Wtorkowa sesja na Wall Street rozpoczęła się od spadków. Nie pomogły ani obserwowane jeszcze rano nadzieje na ograniczenie kryzysu energetycznego w Europie, ani odnotowany w sierpniu wzrost indeksu zaufania amerykańskich konsumentów do 103,2 z 95,3 pkt., co było wynikiem wyższym od rynkowych prognoz (97,9 pkt.). Inwestorzy z Wall Street ponownie bowiem skupili się na agresywnych podwyżkach stóp procentowych w USA, a humory im dodatkowo posuły wieści z Azji, gdzie Tajwan oddał strzały ostrzegawcze w kierunku chińskiego drona, który wleciał w strefę tajwańską.

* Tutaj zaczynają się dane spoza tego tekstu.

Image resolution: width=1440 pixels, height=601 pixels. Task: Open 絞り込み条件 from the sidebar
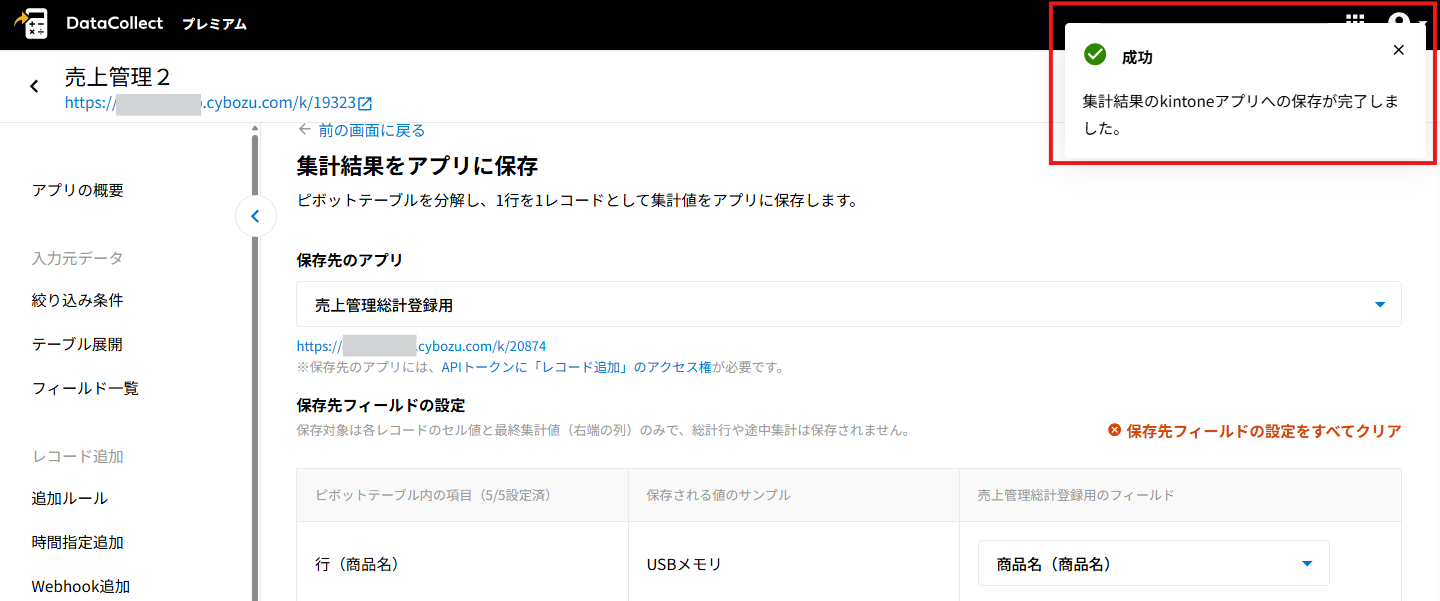(78, 300)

Po dwóch godzinach wtorkowych notowań amerykańskie indeksy spadają po około 1 proc., kontynuując realizację zysków zapoczątkowaną w połowie miesiąca, po tym jak między połową czerwca a sierpnia ten rynek wykonał spektakularny skok, niesiony nadziejami na miękkie lądowanie amerykańskiej gospodarki. Indeksy są najniżej od miesiąca.

Rynek akcji w USA jest obecnie w fazie korekty. Sytuacja na wykresie dziennym US500 sugeruje, że to jeszcze nie koniec spadków. I to pomimo, że spadki sięgnęły już połowy wcześniejszych wzrostów. Wydaje się, że dopiero strefa wsparcia tworzona przez 61,8% zniesienie Fibo oraz lokalne maksima z końcówki czerwca może powstrzymać spadki, stając się miejscem potencjalnego zwrotu w górę.